* [What you need to do] Output all of the records exactly, word for word.

━━━ Supplied material ━━━

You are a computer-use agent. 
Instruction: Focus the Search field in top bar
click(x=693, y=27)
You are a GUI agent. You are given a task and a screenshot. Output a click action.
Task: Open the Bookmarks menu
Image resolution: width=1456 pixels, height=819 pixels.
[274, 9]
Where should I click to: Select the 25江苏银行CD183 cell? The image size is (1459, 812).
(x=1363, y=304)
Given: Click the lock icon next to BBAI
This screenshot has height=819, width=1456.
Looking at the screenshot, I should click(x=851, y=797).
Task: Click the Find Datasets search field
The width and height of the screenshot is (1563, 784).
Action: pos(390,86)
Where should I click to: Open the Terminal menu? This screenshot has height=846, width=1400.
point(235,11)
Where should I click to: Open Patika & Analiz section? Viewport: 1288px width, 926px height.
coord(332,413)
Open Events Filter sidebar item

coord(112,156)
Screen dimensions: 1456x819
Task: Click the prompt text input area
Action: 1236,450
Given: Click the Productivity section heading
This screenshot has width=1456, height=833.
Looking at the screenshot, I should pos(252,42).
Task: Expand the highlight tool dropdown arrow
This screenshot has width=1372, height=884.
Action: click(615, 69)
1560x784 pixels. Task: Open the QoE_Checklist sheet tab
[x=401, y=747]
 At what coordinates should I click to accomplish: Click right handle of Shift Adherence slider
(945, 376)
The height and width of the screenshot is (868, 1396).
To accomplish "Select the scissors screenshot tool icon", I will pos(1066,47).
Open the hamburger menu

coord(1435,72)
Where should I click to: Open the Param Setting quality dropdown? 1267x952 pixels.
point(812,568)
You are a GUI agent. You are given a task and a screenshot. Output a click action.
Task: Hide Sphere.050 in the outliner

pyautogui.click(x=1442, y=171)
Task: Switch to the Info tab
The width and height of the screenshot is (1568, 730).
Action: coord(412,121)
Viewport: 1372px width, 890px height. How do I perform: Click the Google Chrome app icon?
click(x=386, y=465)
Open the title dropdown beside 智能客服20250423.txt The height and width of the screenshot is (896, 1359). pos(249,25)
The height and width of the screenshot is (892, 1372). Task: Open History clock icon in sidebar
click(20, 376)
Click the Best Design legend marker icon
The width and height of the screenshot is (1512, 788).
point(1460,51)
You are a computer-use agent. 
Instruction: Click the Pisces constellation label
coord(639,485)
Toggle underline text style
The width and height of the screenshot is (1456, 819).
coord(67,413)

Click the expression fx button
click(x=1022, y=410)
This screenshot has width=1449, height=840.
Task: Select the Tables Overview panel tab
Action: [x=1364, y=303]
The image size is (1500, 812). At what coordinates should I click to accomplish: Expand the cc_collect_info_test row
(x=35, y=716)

━━━

* [Response to the task]
You are a computer-use agent. 
Instruction: Focus the Search field in top bar
click(x=693, y=27)
You are a GUI agent. You are given a task and a screenshot. Output a click action.
Task: Open the Bookmarks menu
Image resolution: width=1456 pixels, height=819 pixels.
[274, 9]
Where should I click to: Select the 25江苏银行CD183 cell? The image size is (1459, 812).
(x=1363, y=304)
Given: Click the lock icon next to BBAI
This screenshot has height=819, width=1456.
Looking at the screenshot, I should click(x=851, y=797).
Task: Click the Find Datasets search field
The width and height of the screenshot is (1563, 784).
Action: pos(390,86)
Where should I click to: Open the Terminal menu? This screenshot has height=846, width=1400.
point(235,11)
Where should I click to: Open Patika & Analiz section? Viewport: 1288px width, 926px height.
coord(332,413)
Open Events Filter sidebar item

coord(112,156)
Screen dimensions: 1456x819
Task: Click the prompt text input area
Action: 1236,450
Given: Click the Productivity section heading
This screenshot has width=1456, height=833.
Looking at the screenshot, I should pos(252,42).
Task: Expand the highlight tool dropdown arrow
This screenshot has width=1372, height=884.
Action: click(615, 69)
1560x784 pixels. Task: Open the QoE_Checklist sheet tab
[x=401, y=747]
 At what coordinates should I click to accomplish: Click right handle of Shift Adherence slider
(945, 376)
The height and width of the screenshot is (868, 1396).
To accomplish "Select the scissors screenshot tool icon", I will pos(1066,47).
Open the hamburger menu

coord(1435,72)
Where should I click to: Open the Param Setting quality dropdown? 1267x952 pixels.
point(812,568)
You are a GUI agent. You are given a task and a screenshot. Output a click action.
Task: Hide Sphere.050 in the outliner

pyautogui.click(x=1442, y=171)
Task: Switch to the Info tab
The width and height of the screenshot is (1568, 730).
Action: coord(412,121)
Viewport: 1372px width, 890px height. How do I perform: Click the Google Chrome app icon?
click(x=386, y=465)
Open the title dropdown beside 智能客服20250423.txt The height and width of the screenshot is (896, 1359). pos(249,25)
The height and width of the screenshot is (892, 1372). Task: Open History clock icon in sidebar
click(20, 376)
Click the Best Design legend marker icon
The width and height of the screenshot is (1512, 788).
point(1460,51)
You are a computer-use agent. 
Instruction: Click the Pisces constellation label
coord(639,485)
Toggle underline text style
The width and height of the screenshot is (1456, 819).
coord(67,413)

Click the expression fx button
click(x=1022, y=410)
This screenshot has width=1449, height=840.
Task: Select the Tables Overview panel tab
Action: [x=1364, y=303]
The image size is (1500, 812). At what coordinates should I click to accomplish: Expand the cc_collect_info_test row
(x=35, y=716)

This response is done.